### Assignment 1
Copy out a passage of the article on Bread Beauty Supply, beginning at the words "In a candid" and stopping after the words "in late 2025.".
### Assignment 2
In the article on Bread Beauty Supply, who founded the brand, and in what year?

Topicals Founder Olamide Olowe Grapples Publicly With Bread Beauty Supply’s Future
After building Topicals into one of beauty’s biggest skincare success stories, founder Olamide Olowe is learning that turning around an existing brand can be much harder than creating one from scratch.
In a candid TikTok video posted on Friday, she acknowledges that Bread Beauty Supply’s latest launch, Slick-Hold Gel, has been a flop with “almost no sales” and asks consumers to help her understand why. Olowe acquired Bread through her holding company Cost Of Doing Business last year.
Founded in 2020 by former L’Oréal marketing manager Maeva Heim, Bread describes itself as making “high-quality, ingredient-driven haircare basics” for low-maintenance routines and is known for its minimalist aesthetic. Heim, who’s currently developing a new brand, departed Bread in late 2025.
“I have spent basically my life savings trying to revive this brand, trying to carry this brand and making sure that it stayed Black-owned and that it was successful in the midst of so many Black-owned brands closing,” says Olowe in the video. “And I’m not the type to talk very often. A lot of people know that, but I think this is a new chapter in my own evolution of coming and speaking directly to my community.”
The conversation ignited by Olowe quickly evolved beyond a failed product launch into a debate over whether the formula that made Topicals a hit could be effectively translated to Bread, a brand with an identity and history of its own. It also underscored the difficulties of standing out in a crowded beauty landscape and winning over textured-hair consumers, who are often reluctant to change routines they’ve spent years and significant money refining.
@olamideolowe I need your help rebuilding @BREAD BEAUTY 🥺
At the same time, the conversation highlights the power of beauty executives and entrepreneurs being honest social media, a strategy they’ve increasingly embraced in a noisy marketing landscape. By discussing Bread’s struggles on her personal account rather than through either brand’s channels, Olowe generated interest in the brand’s future and invited consumers into the process of determining its next steps.

### Records excerpted from a collection
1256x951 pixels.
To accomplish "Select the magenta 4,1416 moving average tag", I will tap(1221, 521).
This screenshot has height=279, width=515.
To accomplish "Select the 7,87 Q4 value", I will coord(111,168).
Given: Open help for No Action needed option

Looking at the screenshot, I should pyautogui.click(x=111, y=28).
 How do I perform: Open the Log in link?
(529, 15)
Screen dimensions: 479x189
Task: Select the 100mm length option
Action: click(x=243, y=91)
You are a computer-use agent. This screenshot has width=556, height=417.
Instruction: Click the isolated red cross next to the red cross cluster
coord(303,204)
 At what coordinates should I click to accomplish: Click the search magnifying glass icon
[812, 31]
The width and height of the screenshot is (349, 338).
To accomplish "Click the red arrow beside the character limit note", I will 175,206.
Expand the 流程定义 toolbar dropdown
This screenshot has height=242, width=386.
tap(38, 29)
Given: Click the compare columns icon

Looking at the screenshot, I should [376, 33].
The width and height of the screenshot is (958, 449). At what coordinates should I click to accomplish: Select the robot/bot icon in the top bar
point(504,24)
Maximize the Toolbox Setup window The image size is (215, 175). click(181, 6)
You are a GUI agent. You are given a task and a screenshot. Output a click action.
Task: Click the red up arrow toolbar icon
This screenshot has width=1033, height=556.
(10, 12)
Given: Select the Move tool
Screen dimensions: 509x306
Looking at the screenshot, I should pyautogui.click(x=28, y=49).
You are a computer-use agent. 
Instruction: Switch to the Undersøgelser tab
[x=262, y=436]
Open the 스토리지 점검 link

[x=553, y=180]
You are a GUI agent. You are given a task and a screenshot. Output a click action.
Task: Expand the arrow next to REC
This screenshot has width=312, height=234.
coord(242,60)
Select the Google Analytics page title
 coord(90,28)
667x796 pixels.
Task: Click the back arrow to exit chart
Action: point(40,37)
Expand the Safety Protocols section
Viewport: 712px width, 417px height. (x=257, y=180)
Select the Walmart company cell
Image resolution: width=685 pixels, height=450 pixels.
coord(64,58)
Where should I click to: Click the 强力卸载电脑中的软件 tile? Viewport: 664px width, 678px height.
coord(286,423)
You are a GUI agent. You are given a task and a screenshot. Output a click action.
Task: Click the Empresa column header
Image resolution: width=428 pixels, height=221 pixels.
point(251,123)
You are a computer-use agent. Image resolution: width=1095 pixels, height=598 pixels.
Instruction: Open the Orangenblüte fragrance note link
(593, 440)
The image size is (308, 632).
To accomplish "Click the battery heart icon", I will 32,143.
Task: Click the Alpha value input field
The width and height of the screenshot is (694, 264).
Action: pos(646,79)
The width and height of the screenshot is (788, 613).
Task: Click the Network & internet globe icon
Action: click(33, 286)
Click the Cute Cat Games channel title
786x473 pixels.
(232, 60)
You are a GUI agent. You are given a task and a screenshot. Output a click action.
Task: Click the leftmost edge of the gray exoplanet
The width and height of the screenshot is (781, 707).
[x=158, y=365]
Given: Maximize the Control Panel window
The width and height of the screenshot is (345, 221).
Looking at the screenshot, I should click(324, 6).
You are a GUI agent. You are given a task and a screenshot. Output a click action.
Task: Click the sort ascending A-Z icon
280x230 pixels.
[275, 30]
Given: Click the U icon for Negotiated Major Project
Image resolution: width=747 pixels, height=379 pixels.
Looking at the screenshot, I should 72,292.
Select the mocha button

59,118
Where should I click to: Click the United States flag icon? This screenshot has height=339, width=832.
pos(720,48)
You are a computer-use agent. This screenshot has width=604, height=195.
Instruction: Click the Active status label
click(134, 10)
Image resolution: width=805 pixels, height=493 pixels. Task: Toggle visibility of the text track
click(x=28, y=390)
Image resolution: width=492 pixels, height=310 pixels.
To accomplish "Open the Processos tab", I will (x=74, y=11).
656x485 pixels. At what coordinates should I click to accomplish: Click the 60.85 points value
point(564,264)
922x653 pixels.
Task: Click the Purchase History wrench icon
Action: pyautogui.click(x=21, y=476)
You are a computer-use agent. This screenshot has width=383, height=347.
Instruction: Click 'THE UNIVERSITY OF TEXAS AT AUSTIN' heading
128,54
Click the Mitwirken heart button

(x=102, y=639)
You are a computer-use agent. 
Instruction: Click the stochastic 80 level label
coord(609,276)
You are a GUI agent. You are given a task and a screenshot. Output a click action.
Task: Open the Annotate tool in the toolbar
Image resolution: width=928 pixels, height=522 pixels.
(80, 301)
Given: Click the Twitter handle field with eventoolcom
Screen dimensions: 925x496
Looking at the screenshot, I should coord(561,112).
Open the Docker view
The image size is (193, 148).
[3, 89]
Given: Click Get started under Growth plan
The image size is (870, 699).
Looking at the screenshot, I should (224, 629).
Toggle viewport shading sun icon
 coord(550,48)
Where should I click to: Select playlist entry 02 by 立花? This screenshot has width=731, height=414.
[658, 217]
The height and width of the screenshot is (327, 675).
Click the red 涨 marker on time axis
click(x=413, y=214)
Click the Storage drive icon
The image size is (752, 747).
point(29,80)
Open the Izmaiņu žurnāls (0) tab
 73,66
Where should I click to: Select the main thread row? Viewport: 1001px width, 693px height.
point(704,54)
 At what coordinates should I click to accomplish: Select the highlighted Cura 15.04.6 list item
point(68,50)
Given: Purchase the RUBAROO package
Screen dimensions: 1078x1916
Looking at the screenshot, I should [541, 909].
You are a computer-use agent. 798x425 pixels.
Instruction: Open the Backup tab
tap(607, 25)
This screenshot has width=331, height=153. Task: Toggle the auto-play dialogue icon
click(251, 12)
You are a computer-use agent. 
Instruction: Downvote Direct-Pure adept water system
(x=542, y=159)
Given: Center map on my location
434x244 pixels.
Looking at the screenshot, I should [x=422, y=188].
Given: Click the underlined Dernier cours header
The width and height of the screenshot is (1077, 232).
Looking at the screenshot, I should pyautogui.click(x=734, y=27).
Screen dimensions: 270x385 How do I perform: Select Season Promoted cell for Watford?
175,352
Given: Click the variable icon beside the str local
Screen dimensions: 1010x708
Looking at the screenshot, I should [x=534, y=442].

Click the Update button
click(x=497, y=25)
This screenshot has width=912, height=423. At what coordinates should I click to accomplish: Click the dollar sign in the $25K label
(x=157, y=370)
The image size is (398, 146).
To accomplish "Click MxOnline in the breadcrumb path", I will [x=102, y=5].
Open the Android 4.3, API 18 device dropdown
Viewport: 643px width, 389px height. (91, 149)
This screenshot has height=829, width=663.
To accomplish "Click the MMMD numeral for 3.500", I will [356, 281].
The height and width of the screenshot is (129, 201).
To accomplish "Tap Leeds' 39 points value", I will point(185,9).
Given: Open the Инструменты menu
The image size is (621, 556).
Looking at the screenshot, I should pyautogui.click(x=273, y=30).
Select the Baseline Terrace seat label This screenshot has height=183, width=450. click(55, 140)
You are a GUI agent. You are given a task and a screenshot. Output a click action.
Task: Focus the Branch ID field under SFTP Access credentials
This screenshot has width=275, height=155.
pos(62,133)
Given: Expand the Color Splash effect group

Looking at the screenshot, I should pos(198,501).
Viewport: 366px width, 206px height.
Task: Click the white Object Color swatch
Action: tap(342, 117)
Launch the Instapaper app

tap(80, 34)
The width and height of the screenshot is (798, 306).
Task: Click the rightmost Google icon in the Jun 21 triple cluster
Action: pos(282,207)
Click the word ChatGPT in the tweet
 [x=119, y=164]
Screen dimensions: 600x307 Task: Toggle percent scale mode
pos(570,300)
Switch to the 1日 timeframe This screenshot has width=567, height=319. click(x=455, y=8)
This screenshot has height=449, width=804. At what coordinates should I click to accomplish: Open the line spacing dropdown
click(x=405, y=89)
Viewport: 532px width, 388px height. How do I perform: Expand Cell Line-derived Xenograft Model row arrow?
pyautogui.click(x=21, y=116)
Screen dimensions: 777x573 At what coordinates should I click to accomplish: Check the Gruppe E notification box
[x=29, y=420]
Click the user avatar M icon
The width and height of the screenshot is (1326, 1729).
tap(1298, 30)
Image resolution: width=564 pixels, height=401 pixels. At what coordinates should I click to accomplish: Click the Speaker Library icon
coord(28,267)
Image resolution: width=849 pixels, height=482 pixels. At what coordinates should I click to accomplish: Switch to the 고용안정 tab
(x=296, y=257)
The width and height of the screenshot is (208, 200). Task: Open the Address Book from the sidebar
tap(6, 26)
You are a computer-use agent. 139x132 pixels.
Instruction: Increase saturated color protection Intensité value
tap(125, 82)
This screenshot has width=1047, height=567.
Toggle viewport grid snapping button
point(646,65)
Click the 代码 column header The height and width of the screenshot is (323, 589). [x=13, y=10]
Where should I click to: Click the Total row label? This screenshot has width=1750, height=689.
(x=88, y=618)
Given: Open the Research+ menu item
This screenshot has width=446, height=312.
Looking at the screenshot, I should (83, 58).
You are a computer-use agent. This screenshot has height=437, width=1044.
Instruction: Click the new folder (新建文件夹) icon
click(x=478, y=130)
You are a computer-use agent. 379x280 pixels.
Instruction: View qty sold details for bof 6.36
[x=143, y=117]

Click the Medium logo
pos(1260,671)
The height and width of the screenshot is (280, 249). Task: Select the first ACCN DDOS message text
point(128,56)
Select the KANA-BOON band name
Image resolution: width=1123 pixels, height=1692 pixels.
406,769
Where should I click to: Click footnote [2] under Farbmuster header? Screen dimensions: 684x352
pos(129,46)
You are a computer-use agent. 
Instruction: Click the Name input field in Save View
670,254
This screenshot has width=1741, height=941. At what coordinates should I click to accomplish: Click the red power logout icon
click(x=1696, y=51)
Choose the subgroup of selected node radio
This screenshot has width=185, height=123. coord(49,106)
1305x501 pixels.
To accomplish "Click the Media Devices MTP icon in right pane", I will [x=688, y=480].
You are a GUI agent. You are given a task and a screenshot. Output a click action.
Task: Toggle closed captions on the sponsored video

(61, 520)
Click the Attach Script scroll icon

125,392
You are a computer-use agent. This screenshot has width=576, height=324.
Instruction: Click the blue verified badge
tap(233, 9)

### Answer 1
In a candid TikTok video posted on Friday, she acknowledges that Bread Beauty Supply’s latest launch, Slick-Hold Gel, has been a flop with “almost no sales” and asks consumers to help her understand why. Olowe acquired Bread through her holding company Cost Of Doing Business last year.
Founded in 2020 by former L’Oréal marketing manager Maeva Heim, Bread describes itself as making “high-quality, ingredient-driven haircare basics” for low-maintenance routines and is known for its minimalist aesthetic. Heim, who’s currently developing a new brand, departed Bread in late 2025.

### Answer 2
Maeva Heim, a former L’Oréal marketing manager, founded Bread in 2020.